» What is needed
Write the data below out again in full, exactly as shown.

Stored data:
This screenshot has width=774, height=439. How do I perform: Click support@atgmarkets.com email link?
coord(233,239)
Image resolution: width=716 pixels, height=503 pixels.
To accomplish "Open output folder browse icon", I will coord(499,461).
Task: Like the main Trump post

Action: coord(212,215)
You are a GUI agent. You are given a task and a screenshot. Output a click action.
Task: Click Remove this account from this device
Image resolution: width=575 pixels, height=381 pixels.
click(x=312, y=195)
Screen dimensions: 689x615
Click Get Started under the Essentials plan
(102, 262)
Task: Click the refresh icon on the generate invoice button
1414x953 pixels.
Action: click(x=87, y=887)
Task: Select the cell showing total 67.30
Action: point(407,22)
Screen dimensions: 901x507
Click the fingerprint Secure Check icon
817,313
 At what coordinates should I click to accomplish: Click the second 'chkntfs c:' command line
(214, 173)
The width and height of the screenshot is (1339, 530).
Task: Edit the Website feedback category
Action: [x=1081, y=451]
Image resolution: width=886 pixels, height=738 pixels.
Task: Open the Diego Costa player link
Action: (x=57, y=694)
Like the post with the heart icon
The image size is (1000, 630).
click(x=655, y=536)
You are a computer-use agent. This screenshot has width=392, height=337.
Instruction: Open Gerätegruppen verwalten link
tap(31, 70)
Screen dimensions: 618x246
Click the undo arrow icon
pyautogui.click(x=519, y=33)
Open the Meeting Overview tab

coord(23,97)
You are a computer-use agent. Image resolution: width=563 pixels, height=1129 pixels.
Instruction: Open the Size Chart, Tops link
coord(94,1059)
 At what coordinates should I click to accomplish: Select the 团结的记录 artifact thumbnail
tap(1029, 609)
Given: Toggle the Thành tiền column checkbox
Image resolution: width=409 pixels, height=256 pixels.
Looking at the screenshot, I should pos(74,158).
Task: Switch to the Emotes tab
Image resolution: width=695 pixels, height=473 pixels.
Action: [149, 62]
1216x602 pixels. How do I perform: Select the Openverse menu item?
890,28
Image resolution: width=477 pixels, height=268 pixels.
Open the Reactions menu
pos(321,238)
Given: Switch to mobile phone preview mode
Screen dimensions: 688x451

» Your response
This screenshot has width=774, height=439. How do I perform: Click support@atgmarkets.com email link?
coord(233,239)
Image resolution: width=716 pixels, height=503 pixels.
To accomplish "Open output folder browse icon", I will coord(499,461).
Task: Like the main Trump post

Action: coord(212,215)
You are a GUI agent. You are given a task and a screenshot. Output a click action.
Task: Click Remove this account from this device
Image resolution: width=575 pixels, height=381 pixels.
click(x=312, y=195)
Screen dimensions: 689x615
Click Get Started under the Essentials plan
(102, 262)
Task: Click the refresh icon on the generate invoice button
1414x953 pixels.
Action: click(x=87, y=887)
Task: Select the cell showing total 67.30
Action: point(407,22)
Screen dimensions: 901x507
Click the fingerprint Secure Check icon
817,313
 At what coordinates should I click to accomplish: Click the second 'chkntfs c:' command line
(214, 173)
The width and height of the screenshot is (1339, 530).
Task: Edit the Website feedback category
Action: [x=1081, y=451]
Image resolution: width=886 pixels, height=738 pixels.
Task: Open the Diego Costa player link
Action: (x=57, y=694)
Like the post with the heart icon
The image size is (1000, 630).
click(x=655, y=536)
You are a computer-use agent. This screenshot has width=392, height=337.
Instruction: Open Gerätegruppen verwalten link
tap(31, 70)
Screen dimensions: 618x246
Click the undo arrow icon
pyautogui.click(x=519, y=33)
Open the Meeting Overview tab

coord(23,97)
You are a computer-use agent. Image resolution: width=563 pixels, height=1129 pixels.
Instruction: Open the Size Chart, Tops link
coord(94,1059)
 At what coordinates should I click to accomplish: Select the 团结的记录 artifact thumbnail
tap(1029, 609)
Given: Toggle the Thành tiền column checkbox
Image resolution: width=409 pixels, height=256 pixels.
Looking at the screenshot, I should pos(74,158).
Task: Switch to the Emotes tab
Image resolution: width=695 pixels, height=473 pixels.
Action: [149, 62]
1216x602 pixels. How do I perform: Select the Openverse menu item?
890,28
Image resolution: width=477 pixels, height=268 pixels.
Open the Reactions menu
pos(321,238)
Given: Switch to mobile phone preview mode
Screen dimensions: 688x451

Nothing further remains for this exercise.